Insomma, la cornucopia dei beni che la Natura ci offre si va inesorabilmente svuotando. Global Footprint Network è un ente che “ha l’obiettivo di accelerare l’uso dell’Impronta Ecologica – uno strumento di contabilità delle risorse che misura quanta natura abbiamo a disposizione, quanta ne utilizziamo, e chi usa cosa”, per diffondere dati e conoscenze utili a uno sviluppo sostenibile. Ebbene, secondo questa organizzazione, come riportato in questo articolo il consumo attuale di risorse naturali è una volta e mezzo quello disponibile sulla Terra. Di questo passo, in proiezione, ci servirebbero due Pianeti entro il 2030 e tre pianeti entro il 2050 per sostenere tale vertiginosa crescita a scapito dell’ambiente.

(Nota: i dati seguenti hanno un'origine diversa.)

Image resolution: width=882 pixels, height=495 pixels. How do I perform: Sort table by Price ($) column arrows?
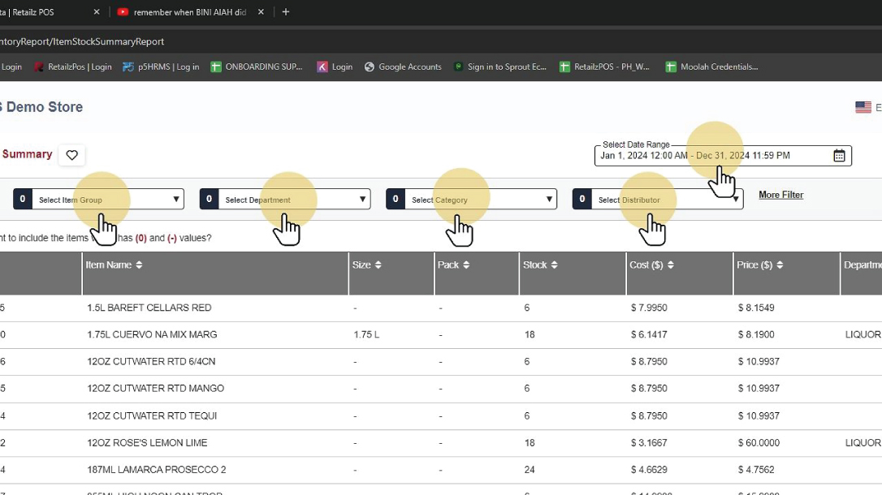click(x=780, y=265)
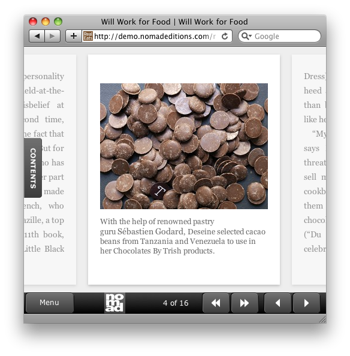Image resolution: width=350 pixels, height=356 pixels.
Task: Open the vertical CONTENTS tab
Action: tap(33, 168)
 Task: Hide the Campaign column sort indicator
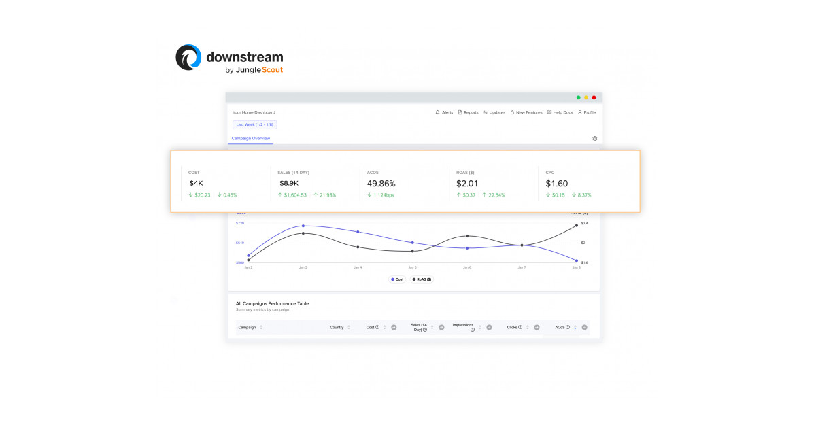[x=260, y=327]
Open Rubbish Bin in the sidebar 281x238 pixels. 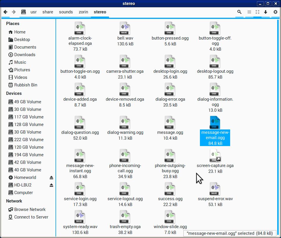pyautogui.click(x=26, y=85)
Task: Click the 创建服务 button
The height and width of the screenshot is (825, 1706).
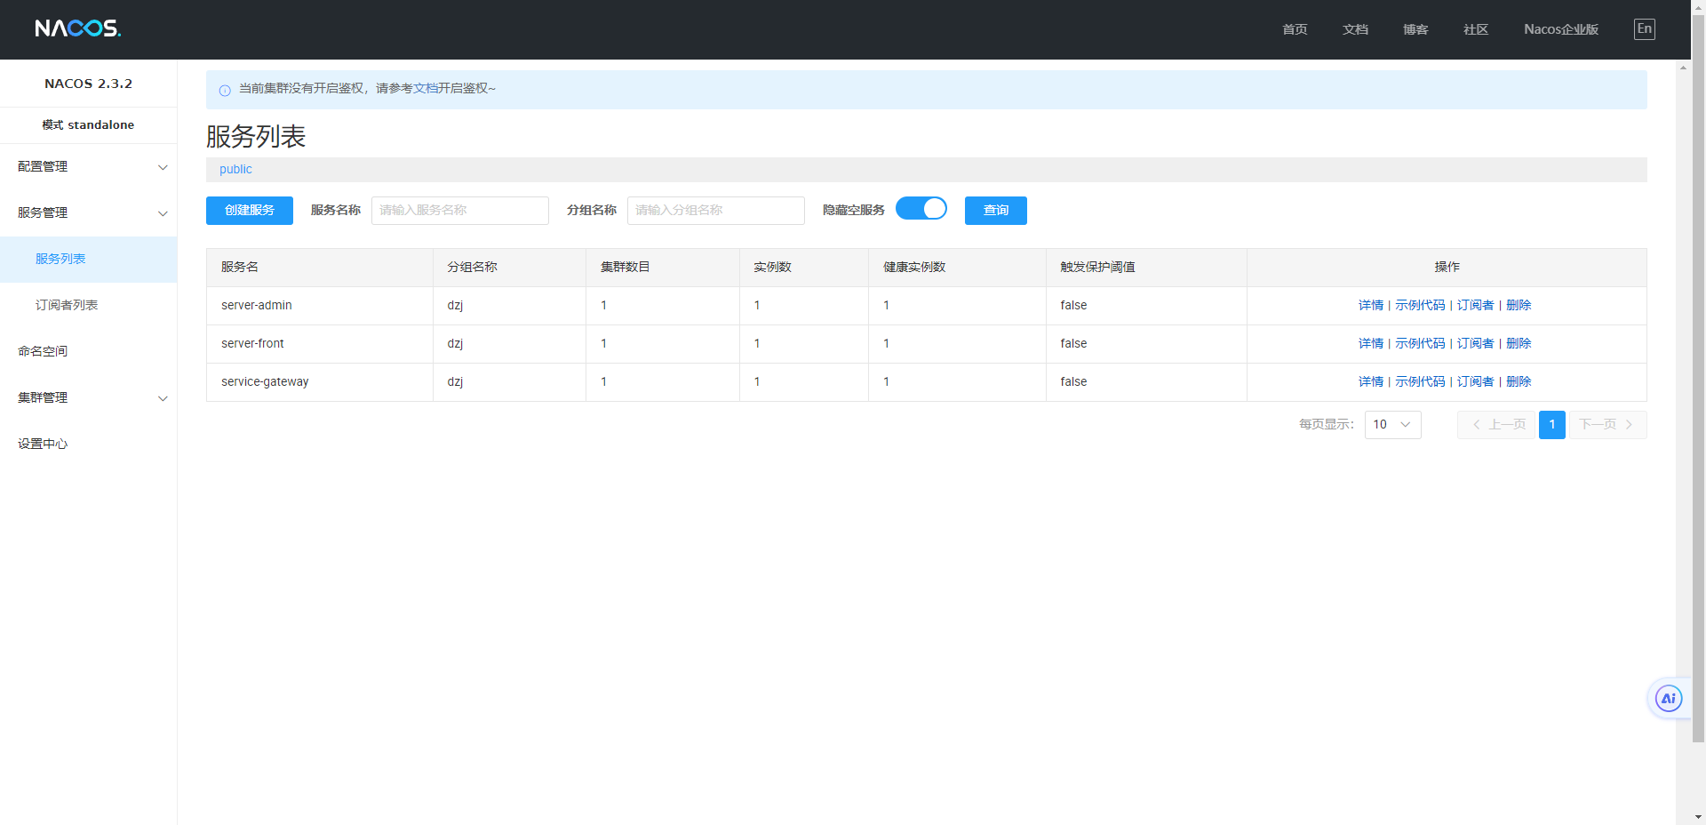Action: [249, 211]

Tanto che, ogni anno, l’8 di agosto è simbolicamente fissato l’Overshootday, ovvero il giorno in cui l’umanità esaurisce tutte le risorse che la Terra è in grado di rigenerare appunto in quell’anno.
Questa “contabilità ambientale” rivela come la ricchezza ecologica del nostro Pianeta – che può essere visualizzata in una interessante mappa interattiva consultabile a questo link – risulta dunque inesorabilmente in pericolo.
Per questo, anche in ambito europeo, sono attivi programmi per contrastare gli effetti negativi su biodiversità e risorse naturali, e raggiungere l’obiettivo del 7° Programma d’azione europeo per l’ambiente, ovvero quello di uno sviluppo compatibile con i limiti naturali del Pianeta. Ma il rapporto SOER 2015 dell’Agenzia Europea dell’Ambiente, nel sottolineare i progressi fatti – in ambiti come il contenimento dei gas serra o la gestione dei rifiuti – rivela anche come “la biodiversità continua a essere erosa”: il 60% delle specie protette e il 77% degli habitat presi in considerazione dallo studio non godono di buona salute, così come “la metà dei corpi idrici”, mentre “la biodiversità marina e costiera rappresenta un ambito di particolare preoccupazione”.
Quale sia la situazione in Italia può essere consultata invece nell’Annuario 2014-2015 dell’ISPRA – Istituto Superiore per la Protezione e la Ricerca Ambientale, dove sono presi in considerazione globalmente i fattori convergenti che incidono sulla conservazione dell’ambiente, come quelli produttivi, lo stato di biosfera, idrosfera e geosfera, gli elementi di rischio e quelli invece di tutela ambientale. Ne emerge un quadro complesso dove indicatori positivi, si alternano a situazioni che destano allerta e ad altre più negative.
Quali soluzioni perseguire allora? Non ci soffermeremo qui sullo stato delle politiche nazionali o sugli accordi intrapresi tra gli Stati. Ci piace pensare però che quella stessa fame di conoscenza e quella curiosità della scoperta che gli Antichi reputavano all’origine della perdita dello stato di natura, possano soccorrerci, fornendoci gli strumenti per porre rimedio ai nostri stessi guasti, sotto l’impulso di una più matura consapevolezza della necessità di tutelare il nostro Pianeta. Un esempio per tutti, quello che vede uniti FAO e Google Earth nel monitorare attraverso i satelliti lo stato della Terra e fornire così dati utili alla sua salvaguardia.
Chissà allora che – anche grazie a innovazione e conoscenze tecnologiche – la cornucopia non torni a elargire i suoi frutti.